▸ What is being asked
Rewrite the lines of the material below that run from the line holding "This screenshot has" through the end of the material, inclusive, substituting "Identify" for "Find" and leaving everything else unchanged. Omit the pictures from your answer.

▸ Exercise data

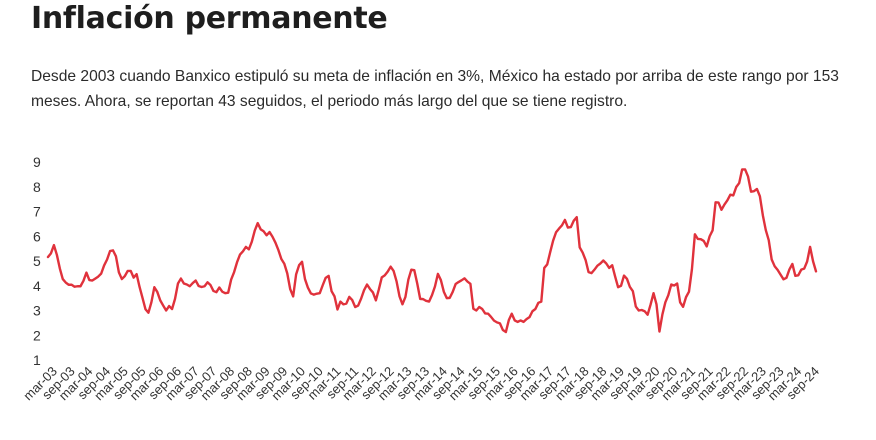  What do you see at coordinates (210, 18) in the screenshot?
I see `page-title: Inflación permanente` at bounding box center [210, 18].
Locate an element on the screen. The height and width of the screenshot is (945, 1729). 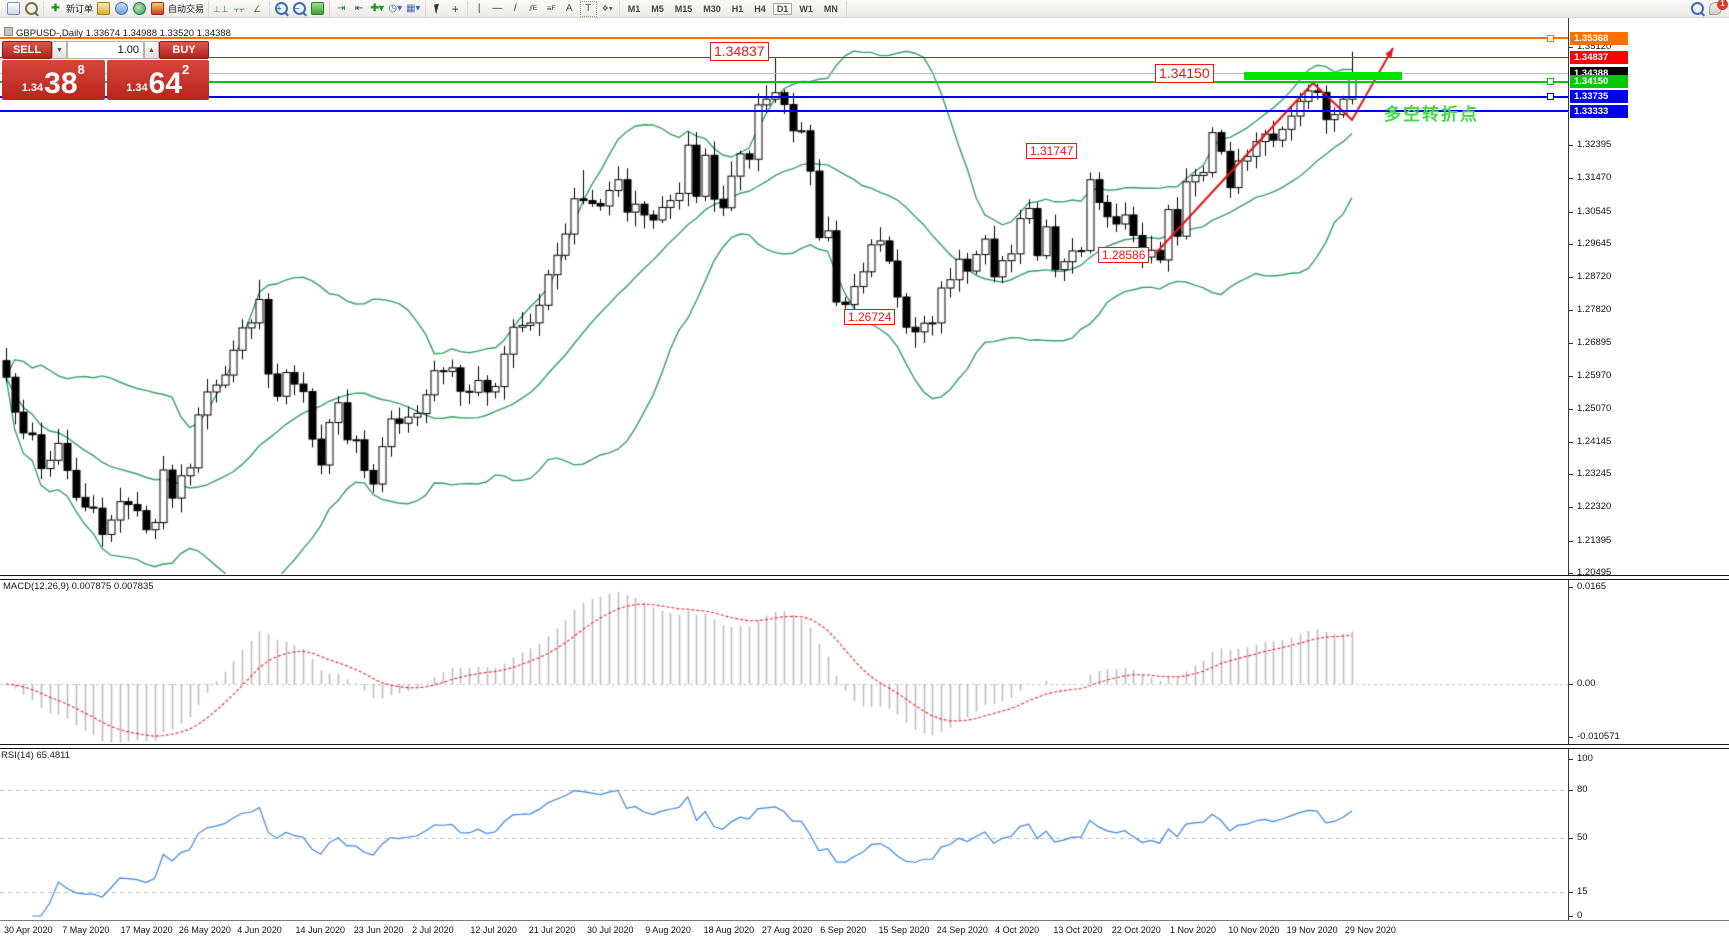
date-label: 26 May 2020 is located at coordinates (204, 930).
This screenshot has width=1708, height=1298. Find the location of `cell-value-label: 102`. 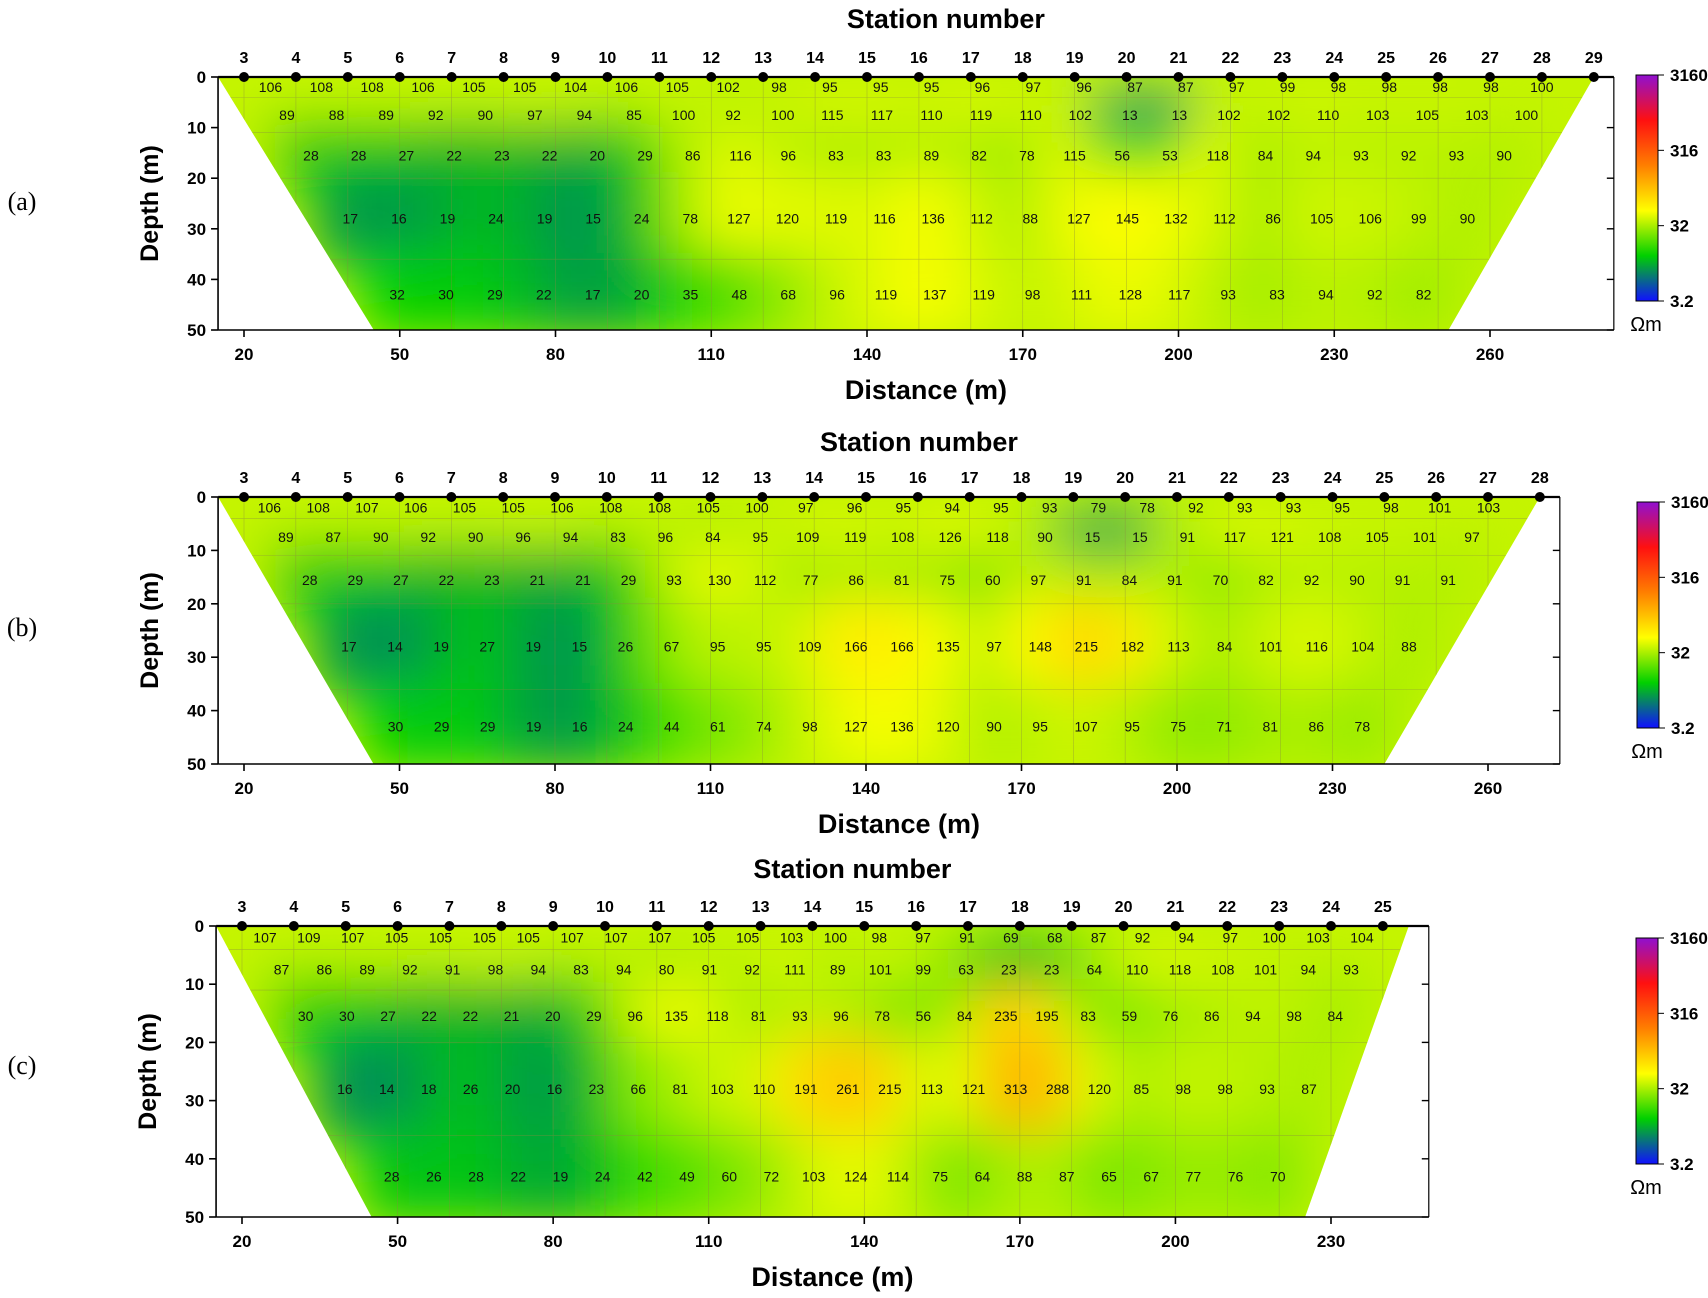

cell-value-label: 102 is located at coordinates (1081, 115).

▸ Solution to this task
This screenshot has width=1708, height=1298. Identify the location of `cell-value-label: 102`. 

cell-value-label: 102 is located at coordinates (1081, 115).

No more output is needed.